Donut County (PS4) - A puzzle game where you play as a hole devouring everything in town. A simple concept that works great and serves as a sort of inversion of Katamari Damacy (the holes ruin everything and make everyone miserable, while Katamri's star-building unites the world,) the only problem with Donut County is that it ends just when it feels like it's getting started. Stages are small and you don't have a lot of freedom until the final, excellent areas. There's never a moment where you just feel like the whole game's opened up like the final areas of Katamari games, but it almost gets there. Like a real donut, the game's very satisfying but just not filling enough. I want more!
Dragon Ball FighterZ (PS4) - A Dragon Ball Z fighting game that looks exactly like the TV show! This game's gorgeous, plays great, and has a nice goofy story mode. I'm also incredibly bad at it. This one's ranking is entirely based on me being awful at the game, because I've seriously never been worse at a fighting game, even though this one's supposed to be streamlined enough for anyone to enjoy! I tried to get better but eventually how terrible I am at it just became funny, and I doubt my online win percentage ever broke 5%. Even after playing for a while I'd get totally crushed by players trying the game out for the first time. I've never had an experience quite like that! Regardless, it IS a fun, well made game.
Gris (Switch) - I love this game's art. The hand-drawn characters and soft watercolor designs are beautiful start to finish and the ending is genuinely touching. The problem is that I didn't actually like playing it. It's a very simple puzzle/platformer with slow movement and simple puzzles with a whole lot of doodads to collect. A wordless story, Gris boils down to "A Woman in Grieving," but is told with such visual flair that it feels bigger and more spiritual than just that. Unfortunately, the lovely, true ending that contextualizes everything is gated behind collecting all of the doodads. This is a game where the game elements get in the way of the storytelling rather than complement it. I think it's worth playing, but I wish it had just been a short film instead.
Kirby Star Allies (Switch) - It's short, easy, and adorable. This is a great cooperative goof off game and welcoming to young players, but it's a very straightforward Kirby adventure. Nintendo recently added a second, tougher campaign for free and I definitely appreciated that! It's less visually interesting than the rest of the game, but it's a nice expansion with some cool boss fights.
Mega Man 11 (Switch) - I loved Capcom's 8-bit revival of Mega Man with 2008's Mega Man 9 but didn't get as much mileage out of 2010's Mega Man 10. Eight years later, Mega Man 11 tries something new while still being immediately familiar. With cartoony 3D graphics and a fun new system that lets you temporarily power up or slow down time, MM11 hits a lot of classic Mega Man feelings while introducing new ideas. Some stages are excellent, some are subpar, but the only really awful thing here is audio: This is the most dull soundtrack a mainline Mega Man game's ever had and it's full of irritating voice clips. Sound design is usually one of the best elements of a Mega Man game, so this was an unpleasant surprise in an otherwise solid production!

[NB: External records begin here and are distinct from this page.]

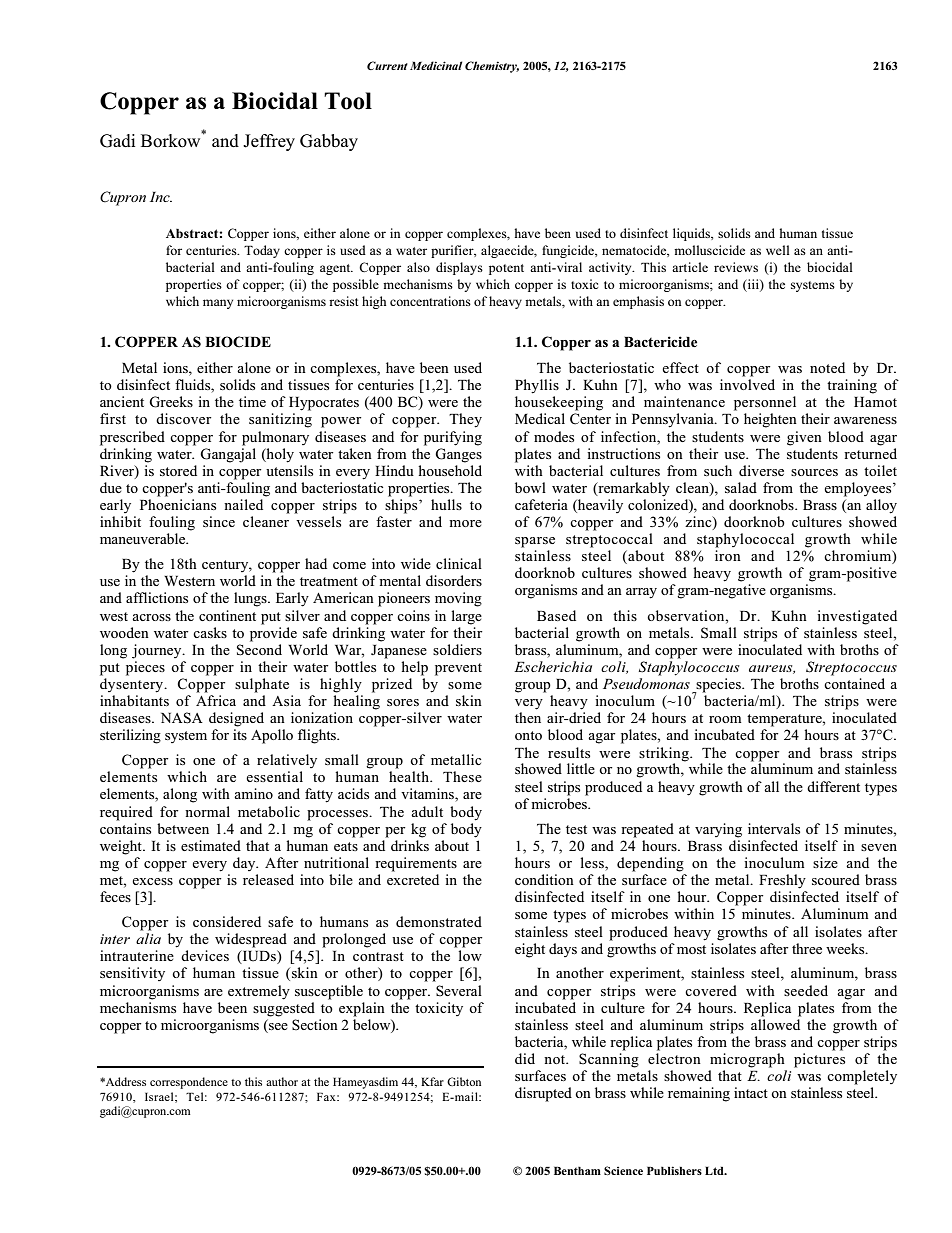  I want to click on disrupted, so click(543, 1094).
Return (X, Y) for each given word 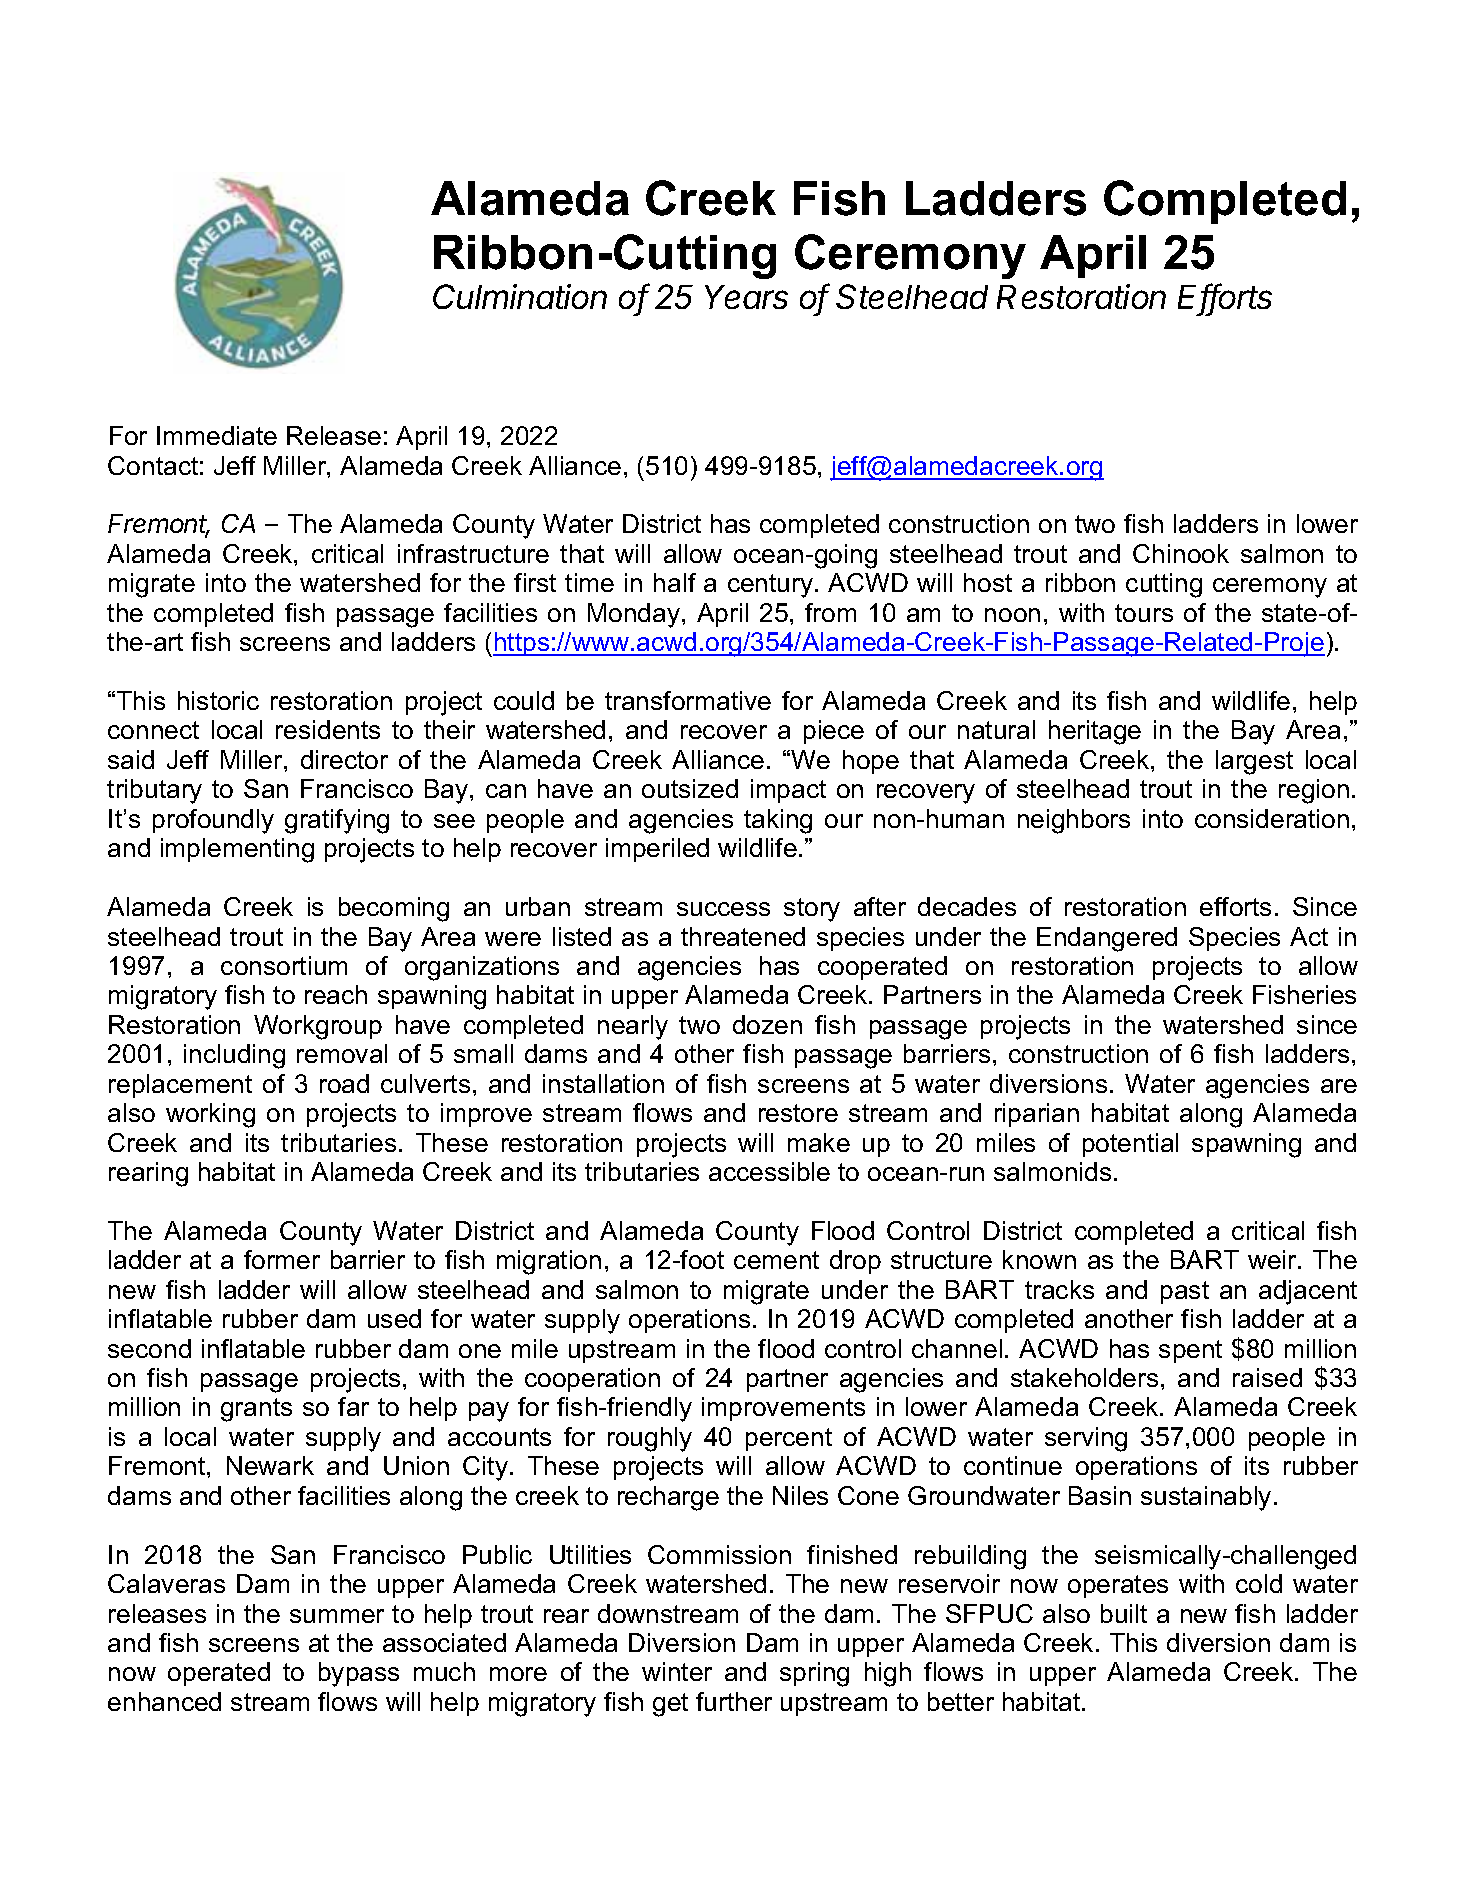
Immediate (217, 435)
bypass (359, 1674)
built (1124, 1613)
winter (677, 1671)
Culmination (520, 296)
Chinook (1181, 553)
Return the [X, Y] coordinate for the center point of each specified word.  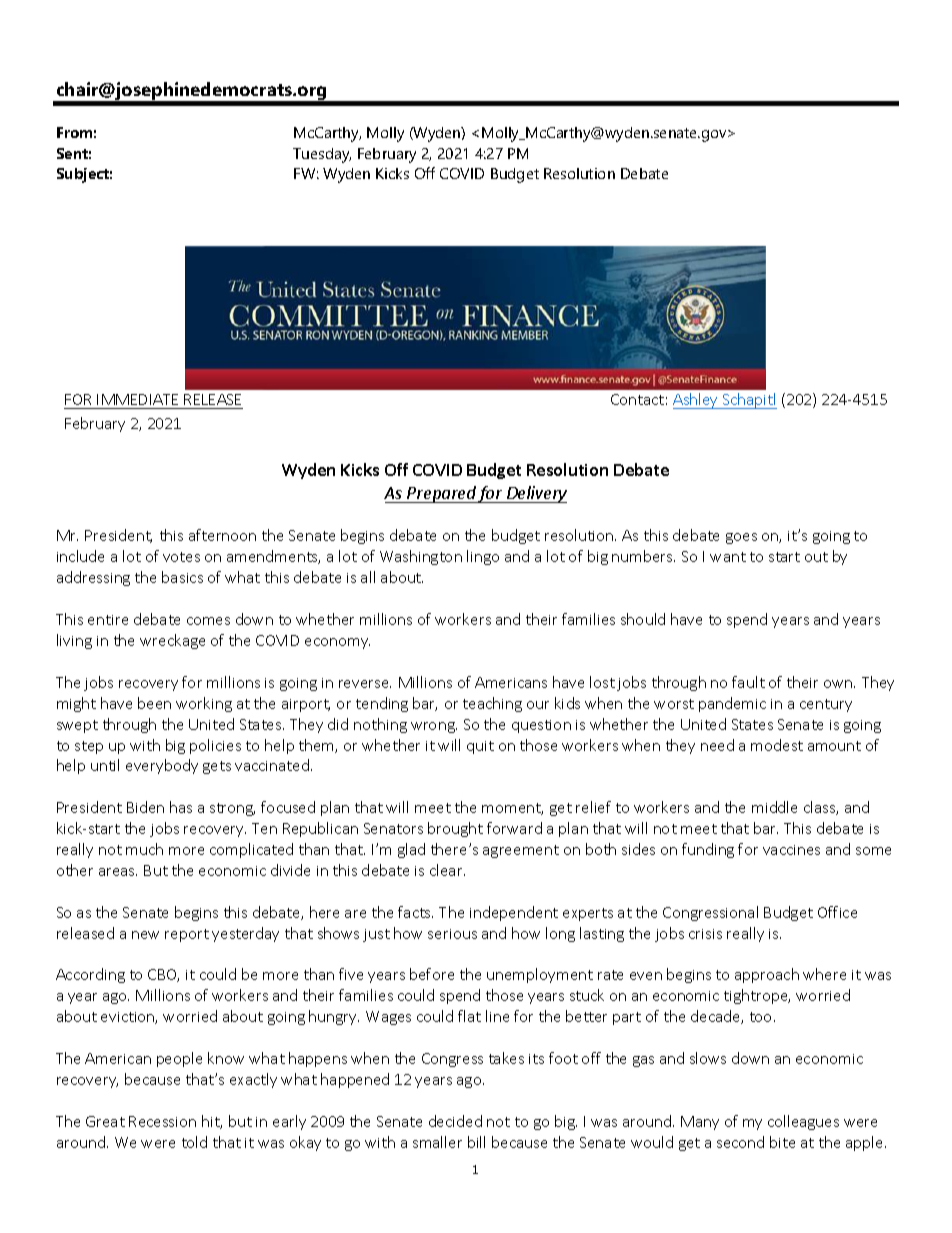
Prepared [441, 494]
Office [837, 912]
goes [741, 538]
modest [777, 745]
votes [181, 557]
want [728, 557]
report [187, 935]
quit [480, 747]
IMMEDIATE [137, 399]
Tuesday [322, 155]
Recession [162, 1121]
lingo [483, 557]
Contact [637, 399]
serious [452, 934]
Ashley [697, 401]
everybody [162, 766]
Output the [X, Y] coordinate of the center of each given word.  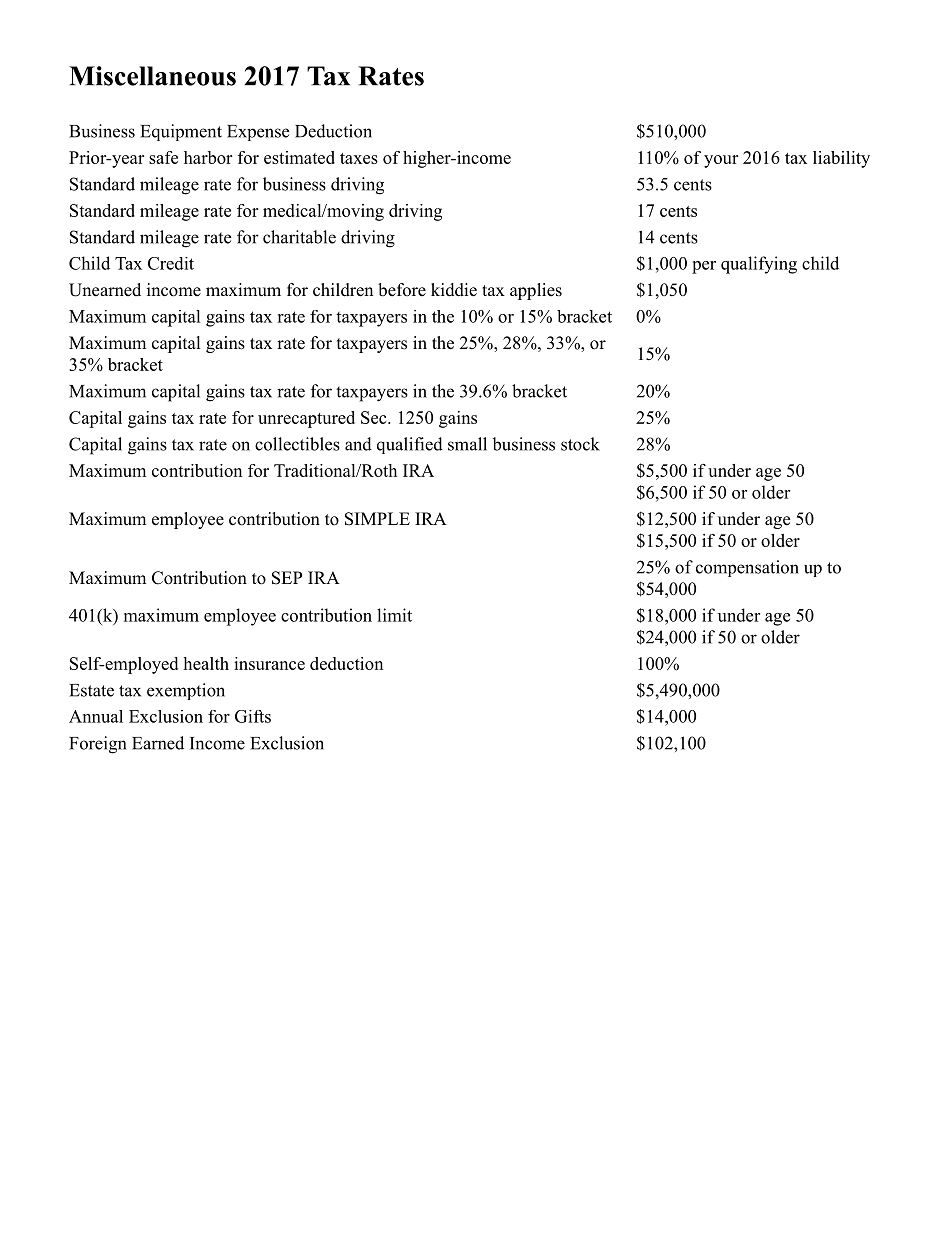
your [721, 161]
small [467, 444]
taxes [359, 158]
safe [163, 157]
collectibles [297, 444]
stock [580, 444]
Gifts [253, 716]
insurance [269, 663]
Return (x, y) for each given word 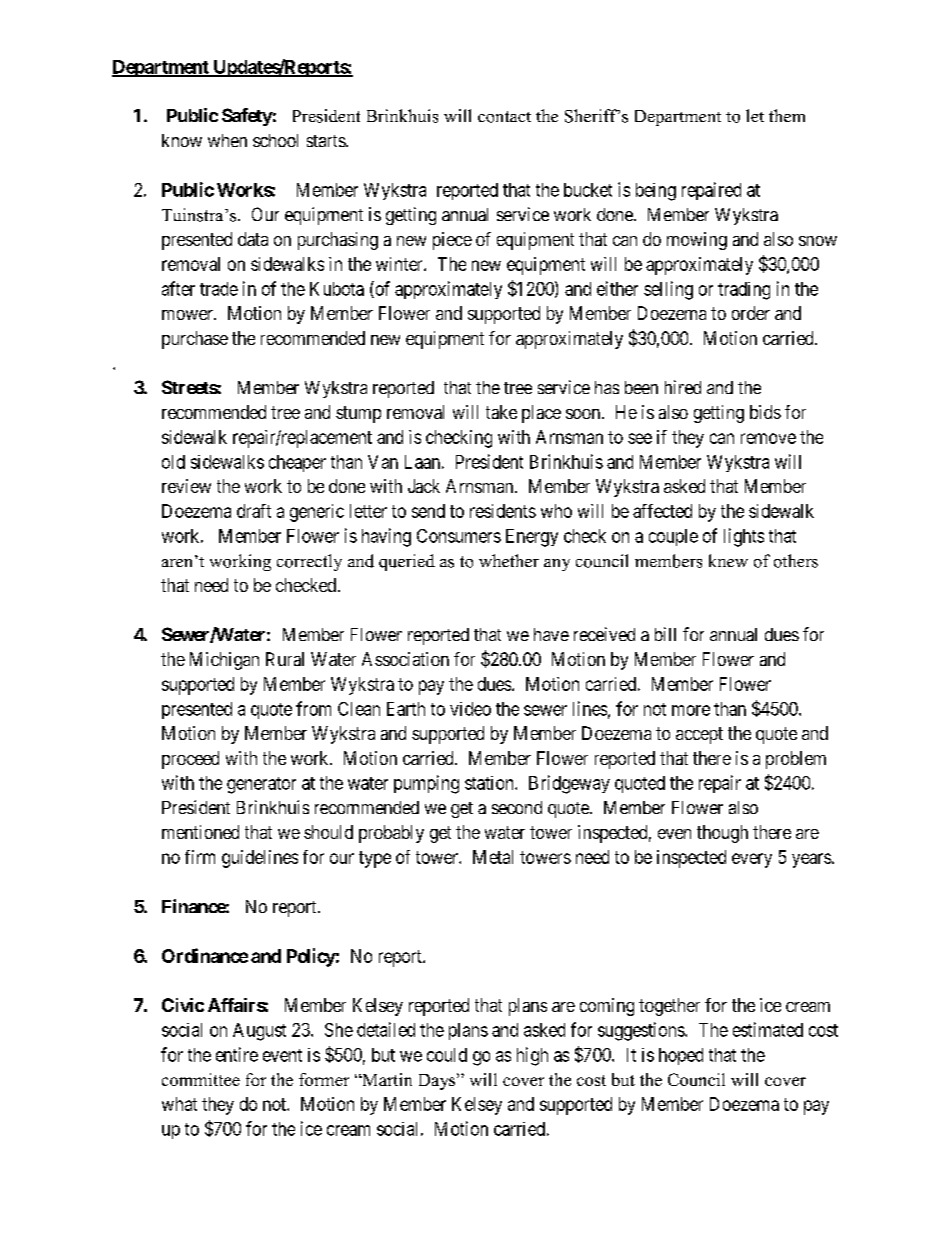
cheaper (297, 463)
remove (768, 438)
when (227, 140)
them (787, 115)
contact (504, 117)
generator (261, 785)
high (532, 1056)
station (490, 783)
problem (796, 760)
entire (237, 1054)
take (501, 412)
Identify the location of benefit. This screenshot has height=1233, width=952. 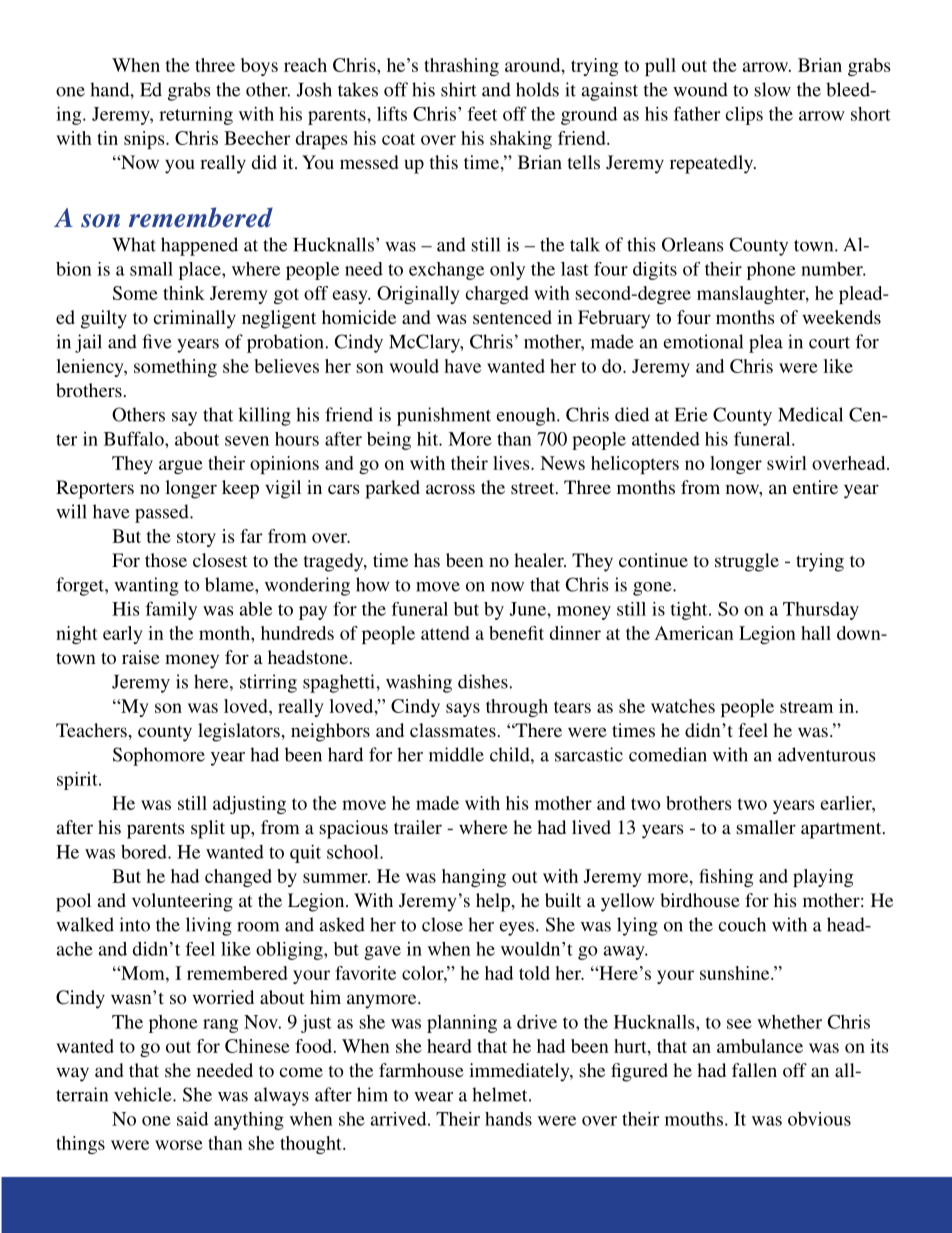
(516, 633).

Moss (PSVR) - A VR platformer that feels like you're standing in the middle of a giant Redwall diorama, directing your adorable mouse buddy as she fights bugs and solves puzzles. I loved playing through this game, but it's over way too soon and ends with a big To Be Continued scene that left me feeling let down. Still, the sense of presence in this game's world is amazing, allowing players to physically turn, bend, and look around to find secret places and puzzle solutions.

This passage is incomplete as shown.